L’urgence de prier pour la paix en Ukraine et en Europe continue. Certains sont inquiets et nous les comprenons. Je rencontrais des adolescents se préparant à la confirmation et ils me faisaient part de leur inquiétude. À leur âge, je n’ai jamais connu une telle situation. Les médias rendent immédiatement accessibles les vidéos. Tout est transmis sans filtre ni critère de discernement. Aux adultes, pas moins rassurés, n’est-il pas demandé une disponibilité pour échanger avec ces jeunes ? Cependant, comme chrétiens, nous ne voulons pas nous laisser aller au découragement mais nous allons, pas après pas, sur le chemin de notre vocation, avec notre famille, pour apporter à la société en ce temps de carême une espérance réelle accompagnée par la joie que nous cultivons en nous-mêmes. Un chant dit « soyons toujours joyeux et prions sans cesse. » Là est la bonne voie. Empruntons-la durant la semaine à venir pour garder notre regard sur Jésus. Espérons et prions pour que le président Poutine arrête sa guerre, mais aussi pour que la France se convertisse, elle qui a abjuré de sa foi, qui bafoue ses racines chrétiennes et qui souvent vote des lois iniques contre le respect de la Vie. Le carême peut être prophétique si, nous chrétiens, portons sur notre visage la joie, si « nous nous parfumons la tête » dit Jésus, c’est-à-dire si notre personne est revêtue de charité. C’est le temps de la mission, porteuse d’espérance et relai de la Parole de Dieu, source de lumière et de paix. Soyons des chrétiens responsables du Salut du monde : c’est plus que désirer une paix qui garantit notre confort et notre cadre de vie tranquille. L’enjeu est grand et nous le prendrons au sérieux, avec courage et détermination. Bon carême.

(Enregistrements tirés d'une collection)
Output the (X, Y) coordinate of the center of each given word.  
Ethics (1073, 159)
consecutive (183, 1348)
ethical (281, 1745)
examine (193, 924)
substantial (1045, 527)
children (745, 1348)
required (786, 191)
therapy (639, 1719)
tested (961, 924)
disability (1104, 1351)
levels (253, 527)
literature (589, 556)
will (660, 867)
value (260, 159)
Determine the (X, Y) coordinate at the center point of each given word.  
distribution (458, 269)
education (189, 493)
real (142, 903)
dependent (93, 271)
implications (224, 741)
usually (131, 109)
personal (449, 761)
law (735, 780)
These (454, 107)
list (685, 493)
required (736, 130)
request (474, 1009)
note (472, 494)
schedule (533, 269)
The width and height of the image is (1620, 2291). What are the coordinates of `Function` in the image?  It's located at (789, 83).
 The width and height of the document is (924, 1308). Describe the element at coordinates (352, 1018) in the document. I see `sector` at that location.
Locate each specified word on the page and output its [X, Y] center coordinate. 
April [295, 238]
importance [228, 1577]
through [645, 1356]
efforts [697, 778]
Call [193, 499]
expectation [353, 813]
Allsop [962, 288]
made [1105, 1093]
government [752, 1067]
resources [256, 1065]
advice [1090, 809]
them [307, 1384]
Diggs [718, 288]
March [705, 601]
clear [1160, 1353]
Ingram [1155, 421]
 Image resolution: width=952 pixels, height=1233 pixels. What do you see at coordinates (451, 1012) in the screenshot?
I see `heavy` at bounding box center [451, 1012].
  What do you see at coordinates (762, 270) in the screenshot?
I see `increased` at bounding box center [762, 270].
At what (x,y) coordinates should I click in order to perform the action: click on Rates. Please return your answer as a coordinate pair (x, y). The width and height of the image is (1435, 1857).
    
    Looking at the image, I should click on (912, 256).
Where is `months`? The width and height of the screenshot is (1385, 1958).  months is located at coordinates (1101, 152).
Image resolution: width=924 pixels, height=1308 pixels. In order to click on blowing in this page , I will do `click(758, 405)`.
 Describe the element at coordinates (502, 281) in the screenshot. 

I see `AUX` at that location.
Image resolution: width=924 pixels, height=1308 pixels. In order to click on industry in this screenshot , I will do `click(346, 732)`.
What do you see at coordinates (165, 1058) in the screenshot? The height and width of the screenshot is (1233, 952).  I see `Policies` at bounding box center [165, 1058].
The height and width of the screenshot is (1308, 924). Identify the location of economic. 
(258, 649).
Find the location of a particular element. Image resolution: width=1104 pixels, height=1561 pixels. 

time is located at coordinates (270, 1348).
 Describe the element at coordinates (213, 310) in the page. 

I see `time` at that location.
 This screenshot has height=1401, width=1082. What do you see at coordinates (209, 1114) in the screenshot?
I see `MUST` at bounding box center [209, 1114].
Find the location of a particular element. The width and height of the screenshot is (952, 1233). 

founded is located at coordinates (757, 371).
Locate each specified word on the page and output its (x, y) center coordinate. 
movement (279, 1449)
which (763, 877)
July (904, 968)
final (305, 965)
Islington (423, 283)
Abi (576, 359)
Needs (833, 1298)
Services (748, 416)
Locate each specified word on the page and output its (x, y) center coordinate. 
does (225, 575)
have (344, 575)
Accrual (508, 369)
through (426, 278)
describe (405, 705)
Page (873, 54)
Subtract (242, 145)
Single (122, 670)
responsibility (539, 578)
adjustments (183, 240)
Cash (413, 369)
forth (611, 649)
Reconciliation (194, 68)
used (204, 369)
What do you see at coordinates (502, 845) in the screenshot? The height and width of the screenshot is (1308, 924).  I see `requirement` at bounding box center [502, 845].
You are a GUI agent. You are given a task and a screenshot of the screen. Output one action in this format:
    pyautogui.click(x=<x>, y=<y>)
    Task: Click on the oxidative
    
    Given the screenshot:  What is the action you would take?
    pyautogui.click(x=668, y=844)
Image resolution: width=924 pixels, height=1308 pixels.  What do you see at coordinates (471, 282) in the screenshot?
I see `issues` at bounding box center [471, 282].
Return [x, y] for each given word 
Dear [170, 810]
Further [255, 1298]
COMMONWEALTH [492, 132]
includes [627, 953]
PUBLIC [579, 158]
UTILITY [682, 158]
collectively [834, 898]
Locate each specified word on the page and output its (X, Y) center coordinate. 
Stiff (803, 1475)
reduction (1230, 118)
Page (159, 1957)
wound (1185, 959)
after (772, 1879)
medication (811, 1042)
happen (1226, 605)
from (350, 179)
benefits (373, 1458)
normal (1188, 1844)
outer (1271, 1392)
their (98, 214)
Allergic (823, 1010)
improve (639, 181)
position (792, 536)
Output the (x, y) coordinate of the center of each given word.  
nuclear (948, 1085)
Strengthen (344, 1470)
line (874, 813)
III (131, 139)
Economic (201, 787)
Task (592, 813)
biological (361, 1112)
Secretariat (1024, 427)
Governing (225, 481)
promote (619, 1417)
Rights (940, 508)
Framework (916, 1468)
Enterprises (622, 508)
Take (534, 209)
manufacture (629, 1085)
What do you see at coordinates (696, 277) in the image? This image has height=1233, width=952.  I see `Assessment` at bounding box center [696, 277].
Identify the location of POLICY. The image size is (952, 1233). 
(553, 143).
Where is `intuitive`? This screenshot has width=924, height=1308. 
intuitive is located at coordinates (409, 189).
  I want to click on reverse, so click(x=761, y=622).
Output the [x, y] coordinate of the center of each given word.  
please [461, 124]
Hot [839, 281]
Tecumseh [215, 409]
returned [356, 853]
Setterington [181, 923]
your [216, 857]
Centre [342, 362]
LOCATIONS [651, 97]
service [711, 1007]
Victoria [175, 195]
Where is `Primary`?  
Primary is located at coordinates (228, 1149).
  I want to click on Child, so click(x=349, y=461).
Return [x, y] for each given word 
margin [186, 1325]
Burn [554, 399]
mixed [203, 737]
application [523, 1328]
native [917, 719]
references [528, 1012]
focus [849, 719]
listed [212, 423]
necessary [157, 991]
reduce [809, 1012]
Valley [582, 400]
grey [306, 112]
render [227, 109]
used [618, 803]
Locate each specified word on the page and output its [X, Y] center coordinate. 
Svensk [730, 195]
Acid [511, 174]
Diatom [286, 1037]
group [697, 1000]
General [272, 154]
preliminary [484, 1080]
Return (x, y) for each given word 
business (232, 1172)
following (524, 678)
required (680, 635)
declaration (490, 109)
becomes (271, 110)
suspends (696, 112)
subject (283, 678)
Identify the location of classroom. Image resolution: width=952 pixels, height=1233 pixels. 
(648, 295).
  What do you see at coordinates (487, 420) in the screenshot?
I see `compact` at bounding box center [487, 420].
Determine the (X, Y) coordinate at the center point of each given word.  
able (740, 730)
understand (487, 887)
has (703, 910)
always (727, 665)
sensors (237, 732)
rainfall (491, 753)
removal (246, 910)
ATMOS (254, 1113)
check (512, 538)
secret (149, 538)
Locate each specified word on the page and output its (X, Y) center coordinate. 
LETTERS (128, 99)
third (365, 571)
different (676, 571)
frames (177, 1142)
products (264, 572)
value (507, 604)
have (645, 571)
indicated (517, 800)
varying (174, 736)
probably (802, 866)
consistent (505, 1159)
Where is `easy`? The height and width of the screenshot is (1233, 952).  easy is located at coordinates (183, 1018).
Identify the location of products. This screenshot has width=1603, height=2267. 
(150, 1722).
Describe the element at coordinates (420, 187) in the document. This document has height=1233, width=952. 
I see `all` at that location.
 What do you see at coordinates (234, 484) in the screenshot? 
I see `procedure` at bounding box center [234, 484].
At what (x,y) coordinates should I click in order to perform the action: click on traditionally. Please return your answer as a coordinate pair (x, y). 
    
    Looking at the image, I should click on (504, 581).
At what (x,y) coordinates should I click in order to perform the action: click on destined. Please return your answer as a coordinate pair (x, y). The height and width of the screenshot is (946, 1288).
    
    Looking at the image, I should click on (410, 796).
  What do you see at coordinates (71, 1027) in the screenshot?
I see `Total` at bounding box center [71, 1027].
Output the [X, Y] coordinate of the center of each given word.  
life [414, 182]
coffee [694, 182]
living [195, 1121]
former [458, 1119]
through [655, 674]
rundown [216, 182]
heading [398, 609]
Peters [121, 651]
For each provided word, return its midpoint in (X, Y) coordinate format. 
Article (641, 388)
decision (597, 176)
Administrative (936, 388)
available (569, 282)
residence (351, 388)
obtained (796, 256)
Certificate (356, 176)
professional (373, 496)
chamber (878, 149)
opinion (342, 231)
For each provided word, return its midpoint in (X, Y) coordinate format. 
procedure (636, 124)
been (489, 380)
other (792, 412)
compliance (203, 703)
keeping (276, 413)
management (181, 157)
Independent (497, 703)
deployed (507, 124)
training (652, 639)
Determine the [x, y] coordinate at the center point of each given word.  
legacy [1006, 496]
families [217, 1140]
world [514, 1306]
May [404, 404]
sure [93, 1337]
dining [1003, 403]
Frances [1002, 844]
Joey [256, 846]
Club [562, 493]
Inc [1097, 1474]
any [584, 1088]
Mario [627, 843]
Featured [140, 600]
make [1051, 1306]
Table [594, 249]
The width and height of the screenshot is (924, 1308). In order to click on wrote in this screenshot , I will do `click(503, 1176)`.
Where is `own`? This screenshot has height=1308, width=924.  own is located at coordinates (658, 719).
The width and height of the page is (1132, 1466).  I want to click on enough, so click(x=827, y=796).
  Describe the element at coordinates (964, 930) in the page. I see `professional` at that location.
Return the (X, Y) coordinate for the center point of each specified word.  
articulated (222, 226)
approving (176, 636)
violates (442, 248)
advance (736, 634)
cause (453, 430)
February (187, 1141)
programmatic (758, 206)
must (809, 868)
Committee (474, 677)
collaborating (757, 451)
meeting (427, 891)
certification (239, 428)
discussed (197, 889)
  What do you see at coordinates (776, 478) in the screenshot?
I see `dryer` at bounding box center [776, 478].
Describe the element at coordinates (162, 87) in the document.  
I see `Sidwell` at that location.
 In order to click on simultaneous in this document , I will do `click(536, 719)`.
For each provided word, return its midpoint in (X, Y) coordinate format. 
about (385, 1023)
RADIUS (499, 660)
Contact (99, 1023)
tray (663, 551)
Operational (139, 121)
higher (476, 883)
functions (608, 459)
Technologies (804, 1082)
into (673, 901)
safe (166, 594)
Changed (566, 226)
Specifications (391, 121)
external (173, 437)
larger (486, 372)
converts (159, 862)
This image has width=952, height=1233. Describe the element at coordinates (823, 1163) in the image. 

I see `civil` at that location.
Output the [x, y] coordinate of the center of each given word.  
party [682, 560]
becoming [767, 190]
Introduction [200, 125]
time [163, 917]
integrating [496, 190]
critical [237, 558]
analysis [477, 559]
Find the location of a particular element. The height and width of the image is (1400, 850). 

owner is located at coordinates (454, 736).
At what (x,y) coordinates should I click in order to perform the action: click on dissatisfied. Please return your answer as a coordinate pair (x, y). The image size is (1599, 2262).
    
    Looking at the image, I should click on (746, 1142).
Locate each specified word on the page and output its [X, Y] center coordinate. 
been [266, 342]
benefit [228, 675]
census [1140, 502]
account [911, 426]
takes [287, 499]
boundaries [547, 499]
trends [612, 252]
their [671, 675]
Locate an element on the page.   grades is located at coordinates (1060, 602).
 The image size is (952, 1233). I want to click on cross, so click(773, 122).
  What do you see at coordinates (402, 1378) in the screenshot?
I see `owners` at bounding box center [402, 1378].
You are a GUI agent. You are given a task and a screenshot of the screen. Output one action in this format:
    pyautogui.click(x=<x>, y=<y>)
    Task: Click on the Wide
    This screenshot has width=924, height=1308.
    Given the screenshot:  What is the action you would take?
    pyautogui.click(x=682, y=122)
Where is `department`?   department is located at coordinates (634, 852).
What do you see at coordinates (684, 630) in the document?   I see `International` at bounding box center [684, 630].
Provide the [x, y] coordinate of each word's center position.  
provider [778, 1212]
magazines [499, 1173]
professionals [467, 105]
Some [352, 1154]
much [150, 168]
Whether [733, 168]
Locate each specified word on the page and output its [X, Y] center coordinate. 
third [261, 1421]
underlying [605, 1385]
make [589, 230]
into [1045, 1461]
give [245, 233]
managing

| Liste des tâches |
• A. D'après le texte sur le carême et la paix en Ukraine, qui a fait part de son inquiétude lors d'une rencontre ?
• B. Prolongez le texte sur le carême et la paix en Ukraine à la suite de sa dernière phrase.

| Résultats obtenus |
• A. Des adolescents qui se préparaient à la confirmation.

• B.
Prions Notre-Dame de la Paix pour notre société.

Ô Marie, Secours des chrétiens,
nous nous tournons vers toi dans nos nécessités ,
les yeux remplis d’amour ,
les mains vides et le cœur plein de désirs. 
Nous nous tournons vers toi
qui nous fais voir ton Fils, notre Seigneur.
 Nous levons nos mains
pour recevoir le Pain de la Vie. 
Nous ouvrons tout grands nos cœurs
pour accueillir le Prince de la Paix.

Mère de l’Église, 
tes fils et tes filles te remercient 
pour ta parole de foi qui traverse tous les âges,
 montant d’une âme pauvre, pleine de grâce,
 préparée par Dieu pour accueillir
le Verbe dans le monde
afin que le monde lui-même puisse renaître. 
En toi, s’annonçait comme une aurore
le règne de Dieu,
 règne de grâce et de paix, 
règne d’amour et de justice,
né du mystère du Verbe fait chair.
 L’Église répandue à travers le monde 
s’unit à toi pour louer Celui
 dont la miséricorde s’étend d’âge en âge.

O Stella Maris, lumière de tous les océans
et maîtresse des profondeurs, […] garde tous tes enfants à l’abri du mal, 
car les vagues sont hautes 
et nous sommes loin du port.
Tandis que nous avançons
 sur les océans du monde,
et que nous traversons les déserts de notre temps,
 montre-nous, ô Marie, le fruit de ton sein,
 car, sans ton Fils, nous sommes perdus.

Prie pour que
 nous ne tombions pas en chemin,
 pour que, dans nos cœurs
et dans nos esprits,
 en paroles et en actes,
 dans les jours de tumulte
et dans les jours de calme,
 nous gardions toujours
les yeux fixés sur le Christ en disant :
 « Qui est-il donc celui-là,
 que même le vent et la mer lui obéissent ? ».

Notre-Dame de la Paix,
en qui toutes les tempêtes s’apaisent peu à peu,
prie pour que l’Église […] ne cesse jamais de montrer
 la face glorieuse de ton Fils,
 plein de grâce et de vérité, 
afin que les hommes et les femmes laissent Dieu régner dans leurs cœurs
 et qu’ils trouvent la paix 
dans le vrai Sauveur du monde.

Ô Secours des chrétiens, protège-nous !
 Brillante Étoile de la mer, guide-nous !
 Notre-Dame de la Paix, prie pour nous !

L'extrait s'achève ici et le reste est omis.